Whether reconstruction or cosmetic, plastic surgery is almost always about tissue transplants. However, this is not the operation that “transplant” donor organs such as the kidneys work to be someone who had lost them, but otherwise is healthy tissue transplants from one part of the body to replace damaged tissue removed from another part.

These networks can become bone, skin, muscle, cartilage, tendon, or even nerves. So that the surgeon can take cartilage from the patient’s ribs and “build” the ear or nose repair.

Baseball pitcher throwing sometimes continue their careers after cartilage taken from the non-throwing arm they are surgically transplanted into their injured throwing elbow.

Skin grafts are used to cover the burned area is another common form of transplantation. A new version is called a xenograft (pronounced ZEE-no-graft), in which the skin from the donor used temporarily and grafted onto the burned area that still has living cells.
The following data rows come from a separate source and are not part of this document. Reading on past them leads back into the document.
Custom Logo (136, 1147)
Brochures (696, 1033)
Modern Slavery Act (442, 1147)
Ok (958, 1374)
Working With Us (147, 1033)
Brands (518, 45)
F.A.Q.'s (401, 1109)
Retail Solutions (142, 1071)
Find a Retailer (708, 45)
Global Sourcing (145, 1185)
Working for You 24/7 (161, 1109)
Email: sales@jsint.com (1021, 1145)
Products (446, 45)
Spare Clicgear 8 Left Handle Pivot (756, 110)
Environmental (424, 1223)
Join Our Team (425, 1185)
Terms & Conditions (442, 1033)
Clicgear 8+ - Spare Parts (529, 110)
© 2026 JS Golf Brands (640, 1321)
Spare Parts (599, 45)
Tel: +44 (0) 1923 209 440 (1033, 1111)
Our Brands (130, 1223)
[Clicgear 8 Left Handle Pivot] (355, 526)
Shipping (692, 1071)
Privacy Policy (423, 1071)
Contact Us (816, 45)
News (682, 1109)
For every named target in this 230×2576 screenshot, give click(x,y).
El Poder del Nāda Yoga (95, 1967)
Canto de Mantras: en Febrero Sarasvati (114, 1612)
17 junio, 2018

Although ultimately rejected, grafted skin often protects the damaged tissue for a long time, and gives the body time to heal itself. Shape even newer than artificial or synthetic leather is being developed that will do the same.

latest progress

Another important part of all plastic surgery, whether reconstruction or cosmetic, is cutting carefully planned and skin in the following places or fall in the natural line of skin or folds. At the end of the operation, the same way planned and carefully tailoring (pronounced SOO-churing) or sew the wound closed is required.

Today, plastic surgeons sometimes use a laser instead of a scalpel, and often perform all operations in such a fine level of detail that they use a microscope all the time. They can replace the smallest of blood vessels using this technology.

Even before they operate, they have access to diagnostic technologies such as magnetic resonance imaging and computed tomography that allow them to analyze and understand the problem better, and to plan how to fix it.

Despite the increasing popularity of cosmetic plastic surgery (no longer a luxury only for the rich), reconstructive plastic surgery was done three times more often.

Corrective eye surgery or blepharoplasty (pronounced bleh-fer-oh-plas-tee) -where the bags under the eyes or on the skin of the upper eyelid is issued to give someone who is younger, less tired look-is the most common type of cosmetic surgery , Hair transplants and eye surgery is the most popular procedure with men.

Many adult women choose breast enlargement, is now done with saline or salt water implants silicone implants proved not-harmful. Teens most often received nose reshaping.